Como si el ex presidente hubiera escogido su humor del día a propósito para fastidiarle, cuando Solinsky llegó al sexto piso le encontró de lo más optimista. Y ¿por qué no iba a ser la personificación de la jovialidad? A fin de cuentas, ¿quién era Stoyo Petkanov, sino una persona normal, con un carácter normal, que llevaba una vida normal?

– ¿Sabes, Peter? Estaba recordando mi juventud. De niño solía ir de excursión con la Unión de la Juventud Comunista. Recuerdo la primera vez que subimos al monte Rykosha. Era a finales de octubre, y ya había nevado, pero el manto de nubes impedía que se viera desde la ciudad la cima del monte.

– Ahora no puede verse en todo el año -comentó Solinsky-. Por la contaminación. Todo eso es lo que hemos ganado.

– Estuvimos subiendo toda la mañana. -La interrupción no inmutó a un Petkanov ya embalado en su relato-. El terreno era áspero, pedregoso, y la senda no se distinguía siempre con claridad. En varias ocasiones tuvimos que cruzar el río de piedras. Lo llaman…, con un término geológico, no recuerdo ahora. Al rato entramos en una nube y no podíamos ver a pocos pasos de distancia por dónde íbamos; suerte que el sendero estaba bien marcado, que otros habían pasado por allí antes que nosotros.

»Estábamos ya comenzando a sentir hambre y un poco desanimados, aunque ninguno de mis compañeros se quejaba, con las botas empapadas y los músculos doloridos, cuando de pronto salimos de la nube. Y allí, por encima de la capa de nubes, brillaba el sol, el cielo estaba azul, la nieve comenzaba a fundirse y el aire era puro. Entonces, espontáneamente, sin que nadie lo hubiera planeado, entonamos a coro "Caminando por el sendero rojo", y así nos animamos mutuamente a alcanzar la cumbre, cogidos de los brazos y caminando juntos.

Petkanov observó a su visitante. Durante décadas, aquella anécdota había provocado murmullos aprobatorios y lágrimas furtivas; pero en Solinsky sólo pudo ver una hosca beligerancia.

– ¡Ahórreme sus analogías baratas! -le espetó el fiscal general. ¡Santo Dios! Las había estado oyendo toda su vida: parábolas, exhortaciones, moralejas cortadas a medida, retazos de sabiduría popular… Citó uno que le vino por casualidad a la memoria-: Para plantar un árbol, hay que cavar primero un hoyo.

– Muy cierto -asintió condescendiente Petkanov-. ¿Has visto plantar alguna vez un árbol sin haber hecho un hoyo?

– No, probablemente no.
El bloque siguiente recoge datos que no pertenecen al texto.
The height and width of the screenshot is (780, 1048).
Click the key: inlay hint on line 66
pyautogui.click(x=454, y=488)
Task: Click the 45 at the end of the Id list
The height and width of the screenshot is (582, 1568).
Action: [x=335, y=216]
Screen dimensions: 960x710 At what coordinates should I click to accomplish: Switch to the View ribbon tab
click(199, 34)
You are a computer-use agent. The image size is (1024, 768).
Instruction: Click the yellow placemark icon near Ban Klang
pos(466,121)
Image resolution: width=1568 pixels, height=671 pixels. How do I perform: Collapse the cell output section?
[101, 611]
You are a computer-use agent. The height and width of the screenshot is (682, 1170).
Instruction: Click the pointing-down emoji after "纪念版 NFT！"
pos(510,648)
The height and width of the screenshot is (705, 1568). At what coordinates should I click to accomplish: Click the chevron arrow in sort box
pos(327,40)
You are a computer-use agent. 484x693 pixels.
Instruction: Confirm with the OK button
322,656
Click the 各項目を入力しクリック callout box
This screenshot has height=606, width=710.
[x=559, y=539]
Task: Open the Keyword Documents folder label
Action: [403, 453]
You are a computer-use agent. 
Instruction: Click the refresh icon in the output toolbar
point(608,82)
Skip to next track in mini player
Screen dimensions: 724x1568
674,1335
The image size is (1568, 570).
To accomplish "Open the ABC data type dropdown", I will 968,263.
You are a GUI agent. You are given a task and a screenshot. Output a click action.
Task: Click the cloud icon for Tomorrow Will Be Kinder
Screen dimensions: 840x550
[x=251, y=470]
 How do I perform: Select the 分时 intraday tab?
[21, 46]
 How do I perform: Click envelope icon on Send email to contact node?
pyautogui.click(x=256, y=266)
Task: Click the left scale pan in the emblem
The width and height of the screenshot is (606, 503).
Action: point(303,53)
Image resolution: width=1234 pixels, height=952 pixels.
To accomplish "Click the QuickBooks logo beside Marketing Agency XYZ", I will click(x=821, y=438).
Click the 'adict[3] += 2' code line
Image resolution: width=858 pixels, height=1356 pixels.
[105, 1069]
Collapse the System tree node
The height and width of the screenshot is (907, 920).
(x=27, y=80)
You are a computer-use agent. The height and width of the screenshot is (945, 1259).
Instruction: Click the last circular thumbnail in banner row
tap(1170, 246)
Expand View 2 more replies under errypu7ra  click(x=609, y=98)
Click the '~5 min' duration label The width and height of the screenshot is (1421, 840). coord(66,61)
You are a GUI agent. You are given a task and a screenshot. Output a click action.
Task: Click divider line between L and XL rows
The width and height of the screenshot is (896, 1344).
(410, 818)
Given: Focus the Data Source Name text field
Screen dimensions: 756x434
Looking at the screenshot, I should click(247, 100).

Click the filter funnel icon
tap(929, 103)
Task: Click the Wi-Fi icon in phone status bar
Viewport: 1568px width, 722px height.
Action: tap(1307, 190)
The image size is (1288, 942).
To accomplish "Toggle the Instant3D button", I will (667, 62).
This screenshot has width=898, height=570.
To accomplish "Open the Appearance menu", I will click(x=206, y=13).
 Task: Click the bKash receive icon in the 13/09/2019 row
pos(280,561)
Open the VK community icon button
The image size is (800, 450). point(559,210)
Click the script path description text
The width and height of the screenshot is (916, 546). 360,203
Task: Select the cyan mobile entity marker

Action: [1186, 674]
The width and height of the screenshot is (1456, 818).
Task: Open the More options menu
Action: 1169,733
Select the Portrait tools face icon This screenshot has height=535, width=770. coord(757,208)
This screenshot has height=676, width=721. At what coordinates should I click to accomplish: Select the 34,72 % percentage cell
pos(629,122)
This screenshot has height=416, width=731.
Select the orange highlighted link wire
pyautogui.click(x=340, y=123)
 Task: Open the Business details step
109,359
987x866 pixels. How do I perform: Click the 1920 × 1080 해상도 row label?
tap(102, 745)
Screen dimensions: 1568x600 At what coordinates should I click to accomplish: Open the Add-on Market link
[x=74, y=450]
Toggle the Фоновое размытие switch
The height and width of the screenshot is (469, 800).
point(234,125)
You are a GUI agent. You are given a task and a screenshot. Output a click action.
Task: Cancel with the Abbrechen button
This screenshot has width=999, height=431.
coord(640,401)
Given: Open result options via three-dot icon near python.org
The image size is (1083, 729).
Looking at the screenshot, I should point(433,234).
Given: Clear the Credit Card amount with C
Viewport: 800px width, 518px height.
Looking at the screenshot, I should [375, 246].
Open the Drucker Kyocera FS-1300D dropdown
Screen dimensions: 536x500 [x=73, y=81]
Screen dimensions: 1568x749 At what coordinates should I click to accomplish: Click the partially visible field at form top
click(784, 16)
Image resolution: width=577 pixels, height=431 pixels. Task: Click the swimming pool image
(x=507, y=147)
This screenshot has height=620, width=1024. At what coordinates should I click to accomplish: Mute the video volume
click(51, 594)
Pero, en cambio, he visto demasiados hoyos abiertos en los que se han olvidado de plantar los malditos árboles.

– Peter, muchacho… Te equivocas si crees que soy tonto. Sé que el pueblo vive gracias a esas que tú llamas analogías baratas.

– Me alegra oírselo decir. Siempre supimos que, en el fondo, usted despreciaba al pueblo, que nunca confió en él. Por eso lo tuvo siempre bajo sospecha.

– ¡Ay, Peter, Peter…! Puede que estés familiarizado con mi voz, pero deberías prestar atención a lo que realmente estoy diciendo. Aunque sólo fuera para servirte de ello en tu poderoso papel de fiscal general.

– ¿Si?

– Sí. Lo que yo decía es que sé que el pueblo vive gracias a lo que tú llamas analogías baratas. No soy yo quien lo desprecia por eso, sino tú. A tu padre, mi viejo amigo, le dio durante algún tiempo por teorizar. ¿Sigue teorizando ahora sobre sus abejas? Tú mismo eres un intelectual; cualquiera puede verlo. Yo soy sólo un hombre del pueblo.

– Un hombre del pueblo cuyos discursos y documentos selectos suman treinta y dos tomos.

– Un hombre del pueblo muy trabajador, si quieres. Pero sé cómo hablarles, y escucharlos.

Solinsky ni siquiera inició una protesta. Estaba empezando a sentir cierto cansancio. Que el viejo siguiera con su cháchara; ya no estaban en el tribunal. No creía ni una palabra de cuanto decía Petkanov, y dudaba de que lo creyera el propio ex presidente. ¿Habría algún término de retórica para caracterizar esta clase de desequilibrada conversación en la cual coinciden, de una parte, un indulgente monólogo y de otra un despreciativo silencio?

– Lo que significa -concluyó Petkanov- que sé muy bien lo que quiere el pueblo. ¿Qué te parece a ti que quiere, Peter? ¿Sabrías decírmelo?

– Me da la impresión de que usted se ha erigido hoy en experto en la materia.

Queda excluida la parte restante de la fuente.